The end of the COVID-19 pandemic lockdowns, which disrupted the world’s supply chains, wreaked havoc on the transportation of commodities, exposing the fragile nature of the global supply chain. The cost of shipping cargo such as grains, raw materials, coal, and other essential goods is referred to as the dry bulk price.
Dry bulk shipping prices are a good way to measure the health of the global economy as they reflect the level of trading activity and commodity demand. When the economy is strong, and demand is high, shippers can expect an increased shipping price and vice versa, during slowdowns when global demand is weak.
Here are two ETFs that investors can use to play a recovery in shipping costs. The Breakwave Dry Bulk Shipping ETF (BDRY) is an exchange-traded fund designed to reflect the daily price movements of the near-dated dry bulk freight futures.
As you can see, BDRY has dropped precipitously from its 2021 high and is now back to pre-pandemic levels. If you believe the global economy won’t slip into a recession and the continuing re-opening of China will fuel overseas commerce, this could be a good time to add this ETF to your watchlist.

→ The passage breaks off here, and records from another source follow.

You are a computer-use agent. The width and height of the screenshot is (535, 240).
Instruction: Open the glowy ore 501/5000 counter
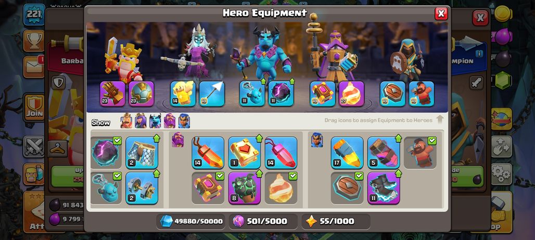pos(263,221)
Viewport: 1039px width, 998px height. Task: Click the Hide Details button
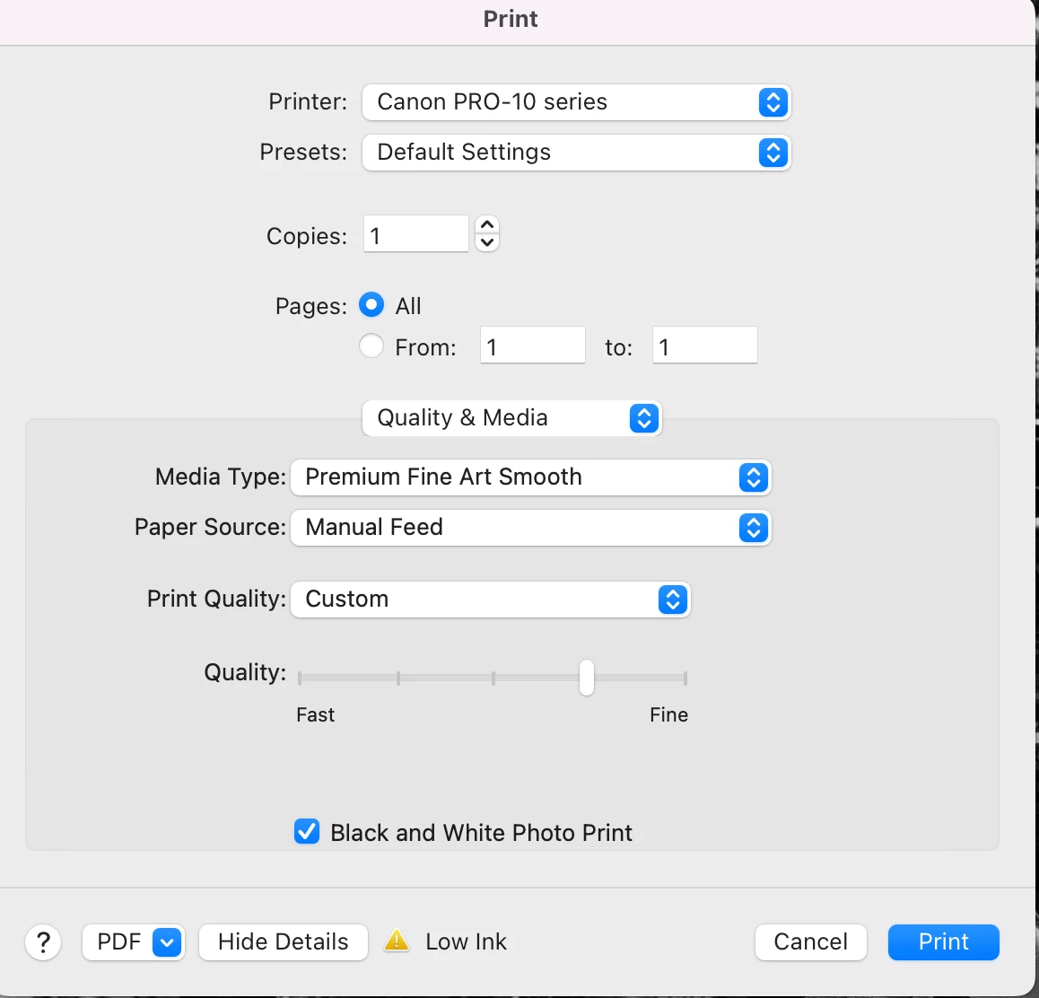283,942
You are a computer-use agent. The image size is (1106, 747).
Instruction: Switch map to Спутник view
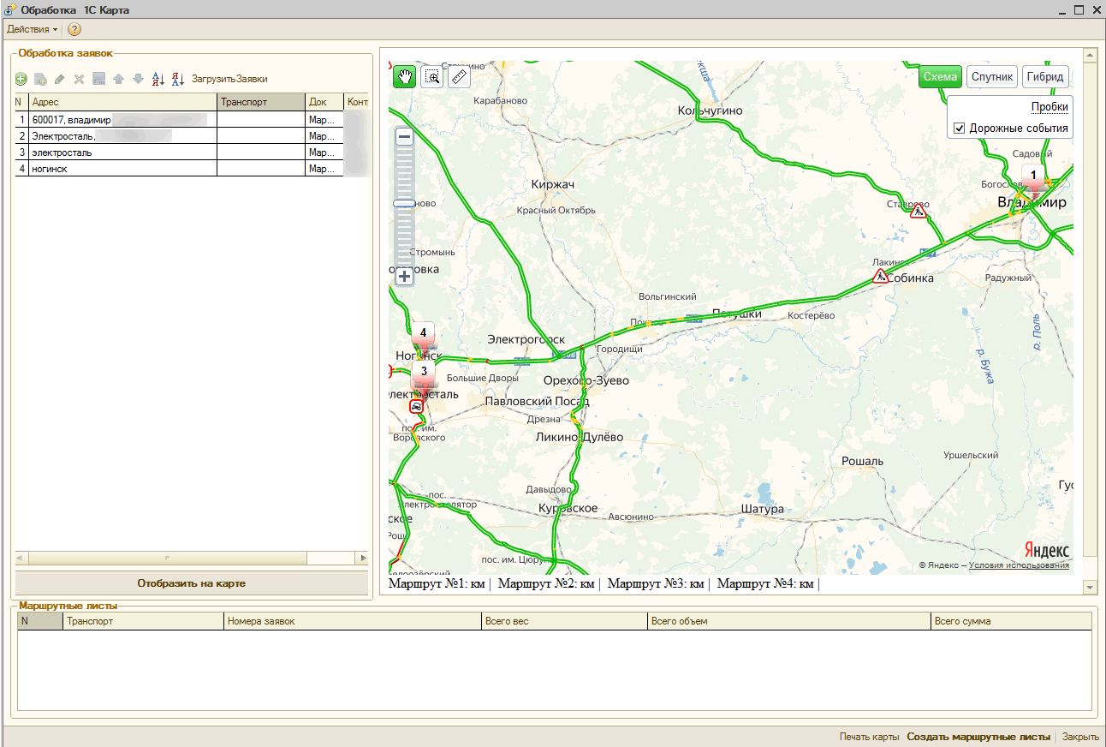click(x=991, y=77)
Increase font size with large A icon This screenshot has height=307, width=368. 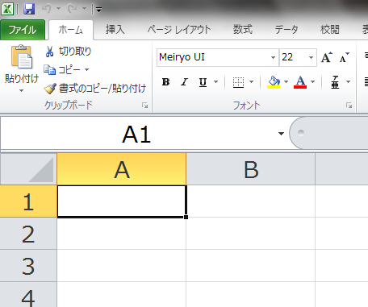pos(327,57)
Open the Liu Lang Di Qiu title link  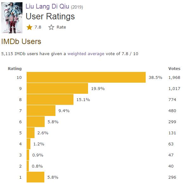[47, 6]
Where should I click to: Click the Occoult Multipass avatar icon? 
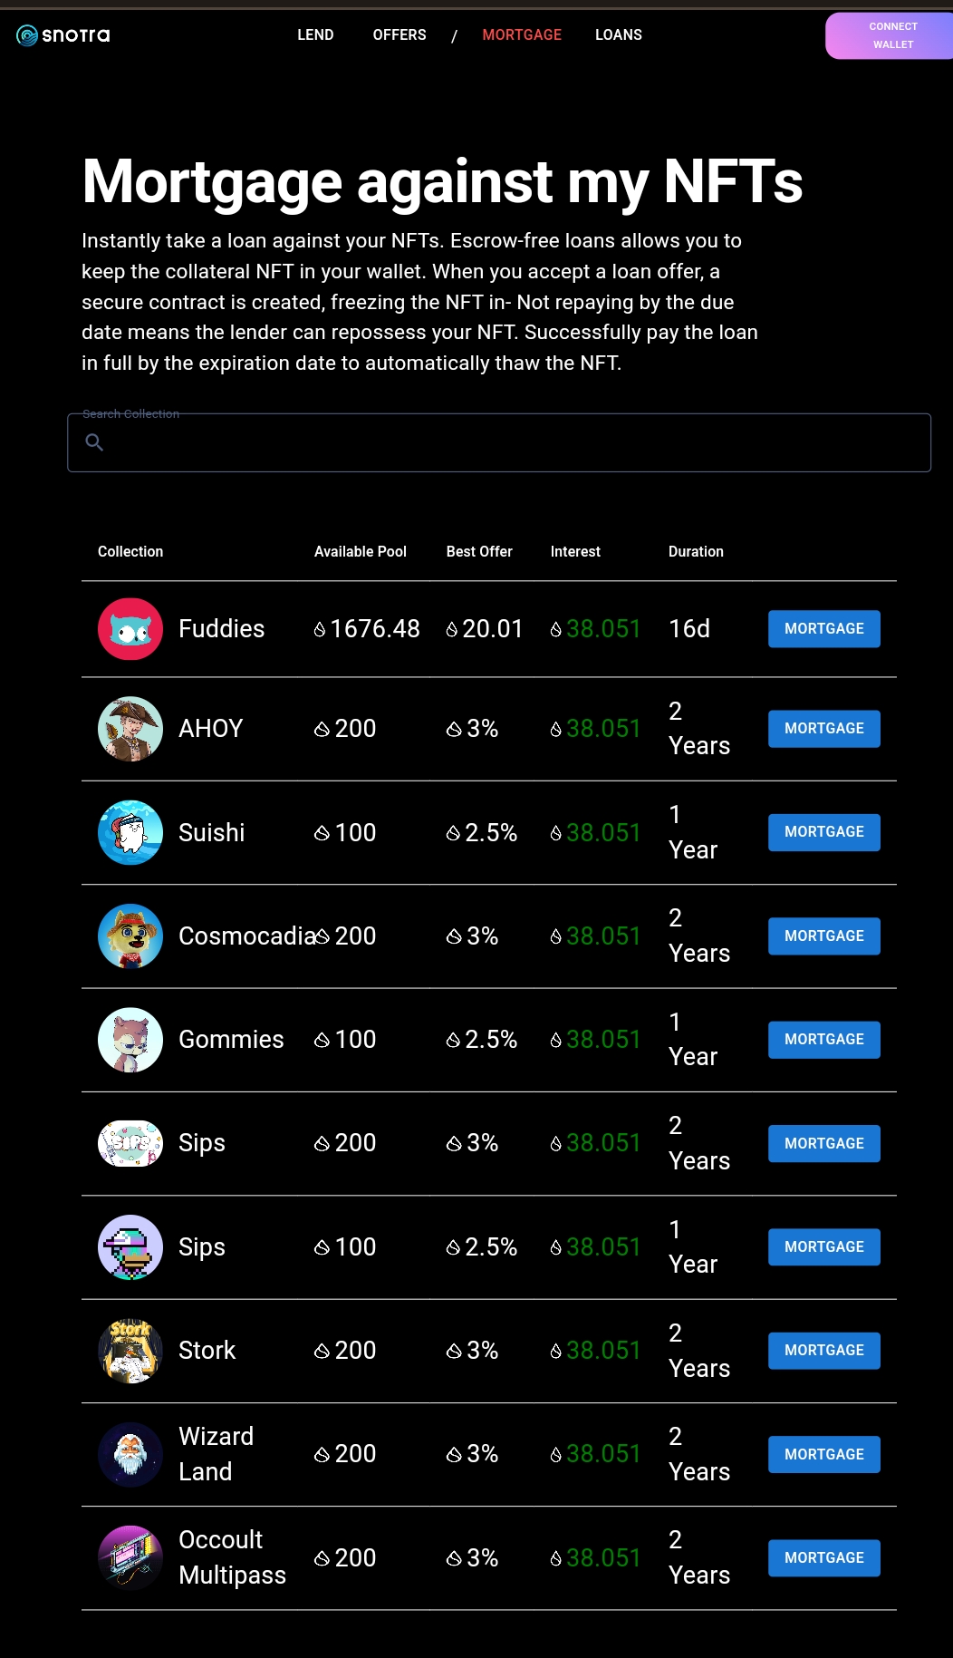click(x=130, y=1557)
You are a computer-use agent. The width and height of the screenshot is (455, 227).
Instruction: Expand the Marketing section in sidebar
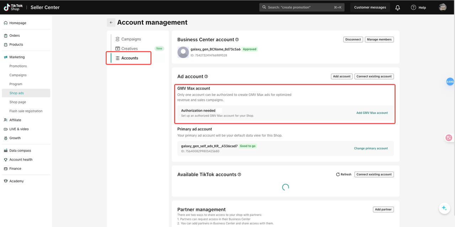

While BDRY provides investors with a fairly pure play on dry bulk freight, without directly trading futures, it’s important to be aware BDRY is itself composed of near-term futures contracts. This is a reminder of the importance of knowing an ETFs structure.
A brand-new ETF called the Breakwave Tanker Shipping ETF (BWET) started trading last week. It is the first ETF to concentrate on just the oil tanker shipping industry. This ETF offers investors exposure to oil tanker futures contracts.
“We’ve seen that investors are seeking exposure to the supply chain,” says Matthew Bromberg, COO of ETFMG. “There is an under investment in shipping capacity and crude oil tankers represent nearly one-third of the global shipping transportation capacity. BWET is the first of its kind to provide this unique access to oil transport futures contracts.”
This fund will hold oil freight futures contracts with a weighted average of approximately three months to expiration. The theory is that you are betting on the future price of shipping costs. China alone accounts for 9 million barrels of oil a day, making it one of the world’s top importers. A recovery in demand there along with the fact that shipping fleet supply is not growing will create upside pressure in freight costs.
The spot rates for very large crude carriers (VLCCs), which BWET tracks, just reached a historically high $100,000 per day, signaling confidence that the tanker business is rebounding. However, be aware that because BWET started trading last week, it does not yet have a long track record of performance.
Both funds have a relatively high expense ratio of 3.5%, which reflects the volatile nature of the index and the leverage of the futures gains, and losses, that can occur in these funds.
Now that pandemic-related disruptions are largely over, the fund’s performance is expected to revert to the fundamentals of supply and demand. These funds provide investors with a means to participate in the commodities rebound.